Social Technographics and Grouptivity
Forrester’s Charlene Li recently put out a report with Josh Bernoff titled “Social Technographics” that segments online users into one (or more) of six categories. These segments were derived from studying how consumers approach social technologies – not just the adoption of individual technologies.

Charlene summarizes the report as follows:
We group consumers into six different categories of participation – and participation at one level may or may not overlap with participation at other levels. We use the metaphor of a ladder to show this, with the rungs at the higher end of the ladder indicating a higher level of participation.
Social Technographics represents an interesting look at online users. Grouptivity’s target user would probably fall into at least three of the six categories:
- Creators: Creators self-identify themselves as leaders and influencers (52-56% of them share information with friends about products that interest them). Creators actively create and share content online, a quality that would definitely characterize Grouptivity users.

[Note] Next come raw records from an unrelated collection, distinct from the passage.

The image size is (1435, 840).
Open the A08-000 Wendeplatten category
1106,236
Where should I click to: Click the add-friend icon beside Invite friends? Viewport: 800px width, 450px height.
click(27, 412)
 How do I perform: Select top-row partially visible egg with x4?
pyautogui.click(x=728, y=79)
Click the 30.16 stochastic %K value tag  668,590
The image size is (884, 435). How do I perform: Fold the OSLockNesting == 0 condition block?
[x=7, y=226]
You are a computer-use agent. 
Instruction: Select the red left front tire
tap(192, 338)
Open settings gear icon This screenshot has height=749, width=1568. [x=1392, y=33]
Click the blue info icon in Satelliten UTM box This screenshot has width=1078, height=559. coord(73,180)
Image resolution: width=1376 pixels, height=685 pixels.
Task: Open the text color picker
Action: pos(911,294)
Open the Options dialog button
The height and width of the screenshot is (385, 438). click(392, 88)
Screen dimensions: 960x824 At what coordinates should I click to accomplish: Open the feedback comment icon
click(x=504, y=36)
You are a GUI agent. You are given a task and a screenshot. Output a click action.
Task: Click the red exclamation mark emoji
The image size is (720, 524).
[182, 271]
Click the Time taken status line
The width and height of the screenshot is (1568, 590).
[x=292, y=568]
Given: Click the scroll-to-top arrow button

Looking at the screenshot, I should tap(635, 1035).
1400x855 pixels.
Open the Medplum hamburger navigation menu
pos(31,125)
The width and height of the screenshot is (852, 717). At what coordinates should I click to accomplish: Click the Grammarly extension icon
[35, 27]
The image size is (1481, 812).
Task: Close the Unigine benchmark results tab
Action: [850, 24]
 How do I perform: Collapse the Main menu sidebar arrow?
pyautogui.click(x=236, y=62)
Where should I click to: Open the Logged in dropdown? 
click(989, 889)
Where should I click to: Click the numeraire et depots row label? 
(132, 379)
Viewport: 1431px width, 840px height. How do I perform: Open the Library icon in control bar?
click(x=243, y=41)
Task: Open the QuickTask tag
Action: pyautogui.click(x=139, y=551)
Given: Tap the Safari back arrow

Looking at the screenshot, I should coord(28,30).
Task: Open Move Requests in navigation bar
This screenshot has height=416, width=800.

- Critics: These users engage in conversations and discussions. They make comments, post ratings and reviews. Critics would be most likely to engage in the content networking process that Grouptivity enables.
- Collectors: As the name implies, Collectors are “consumers” of information, they use RSS, tag and bookmark pages. Collector may not actively share content via email, but would most likely use Grouptivity to bookmark or “collect” news articles for later use.
There’s a lot to process and analyze in this report and while the report document is not available for free, a PowerPoint presentation the summarizes its findings is available for free on the web.